Sun Jul 11 02:00:10 PDT 2010

On Tue, Jul 6, 2010 at 6:25 PM, Sukadev Bhattiprolu
<sukadev at linux.vnet.ibm.com> wrote:
> Arnd Bergmann [arnd at arndb.de] wrote:
> | On Monday 05 July 2010, Albert Cahalan wrote:
> | > On Sun, Jul 4, 2010 at 7:39 PM, Matt Helsley <matthltc at us.ibm.com> wrote:
> | > > On Sat, Jul 03, 2010 at 07:41:30PM -0400, Albert Cahalan wrote:
> | > >> <sukadev at linux.vnet.ibm.com> wrote:
> | > >> > +
> | > >> > +sys_eclone(u32 flags_low, struct clone_args * __user cargs, int cargs_size,
> | > >> > +               pid_t * __user pids)
> | > >>
> | > >> I don't see why cargs_size is needed for expansion if you have flags.
> | > >
> | > > I think it's cleaner this way. The alternative you seem to be hinting at
> | > > is:
> | > >
> | > > If we used a flag bit to indicate an expansion of the parameters then it
> | > > would only be able to specify one expansion before we'd have to start
> | > > using bits in the args structure itself. Using those extra bits is
> | > > quite gross -- we'd have to copy the initial portion of the struct, decode
> | > > the bit(s) describing the size, and then copy the rest. Also, do we have
> | > > any bits left in flags_low? I thought those were all used up...
>
> I think there is one bit (0x1000 before CLONE_PTRACE) left in clone_flags now.
> Not sure if it had any historical uses, but there was talk of trying to using
> that flag to extend the functionality of clone() without a new system call.
>
> IIUC, the conclusion of the discussion was that such approach would make the
> API messy and set a bad precedent. And the extra copy-from-user was not
> considered signficant.
>
> IOW, Albert, we have been through this before in [v7] or [v10] of the API :-)

I am not suggesting some foul abuse of the old clone syscall.
I assume there will be a new syscall. Not that one couldn't cram
things into the old system call, but that would involve changing
the meaning of at least one parameter based on a flag. (eeew)

I'm suggesting that you not copy the struct as one blob, or at
least not expect to do so for future extensions to eclone. You
can read the flags, use that to determine struct size, and then
read the rest of the struct. Alternately you can pass 32 more flags
as a 5th syscall argument.

I'm not so sure we need 96 flag bits, but OK. They can all go
in the struct if you like, or they can all go in the arguments.
FWIW, I happen to think that both kernel and user code will
be less ugly if all of the flags fit in 64 bits. C doesn't provide
a 96-bit integer type.

> | > You'd be copying from a struct in userspace to some random local
> | > variables in the kernel. There is no reason why the kernel would
> | > have to use a struct at all. You copy the flags, then see what else
> | > you need to copy.
> |
> | Exactly.

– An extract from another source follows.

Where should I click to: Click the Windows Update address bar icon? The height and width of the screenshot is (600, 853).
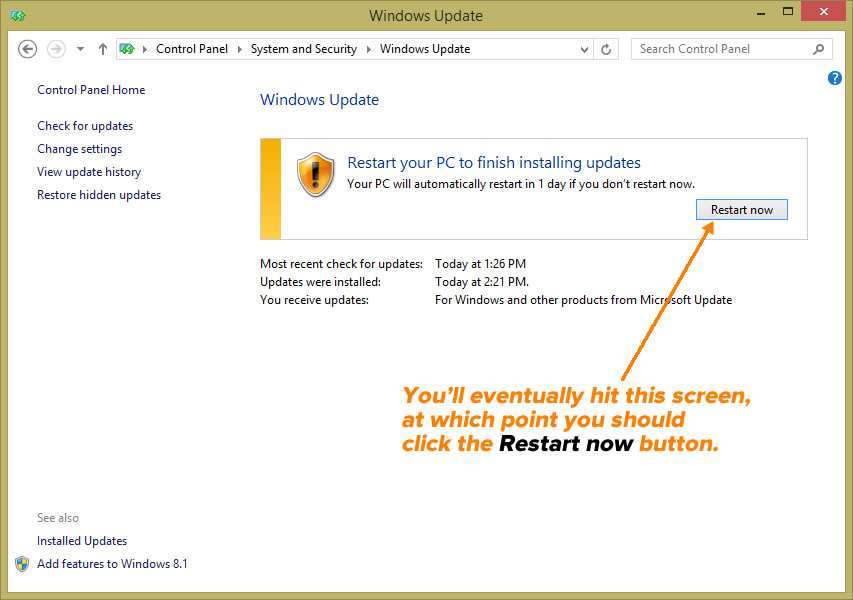pyautogui.click(x=127, y=49)
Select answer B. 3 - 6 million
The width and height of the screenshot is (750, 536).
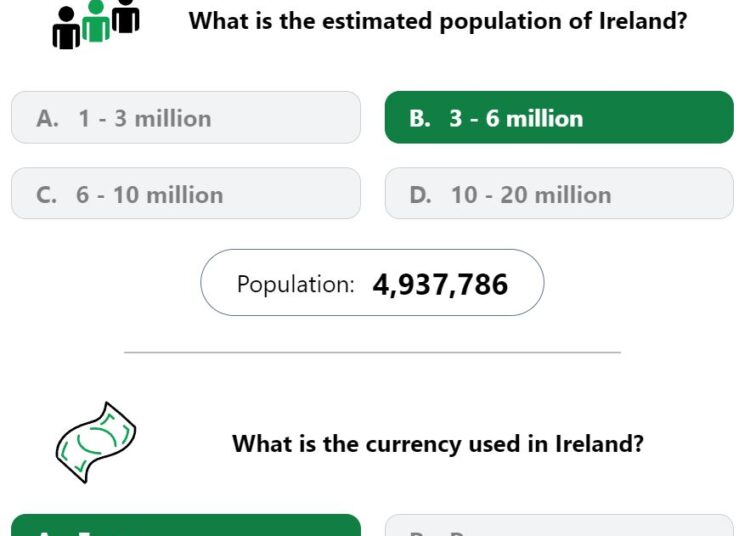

The size argument is also my main criticism of the suggested
> | syscall, and I've been arguing the same as you.
> |
> | Note that you may still use copy the entire struct, provided that we
> | leave enough reserved fields at the end for future extensions. If
> | we run out of space ten years from now, we can still have a new syscall
> | number with a new structure.
>
> If we need the API to be extendible, to me specifying the size in the
> API seems more explicit than using the flags.

Is there any other system call with this sort of extendability?
You're going against history and IIRC policy.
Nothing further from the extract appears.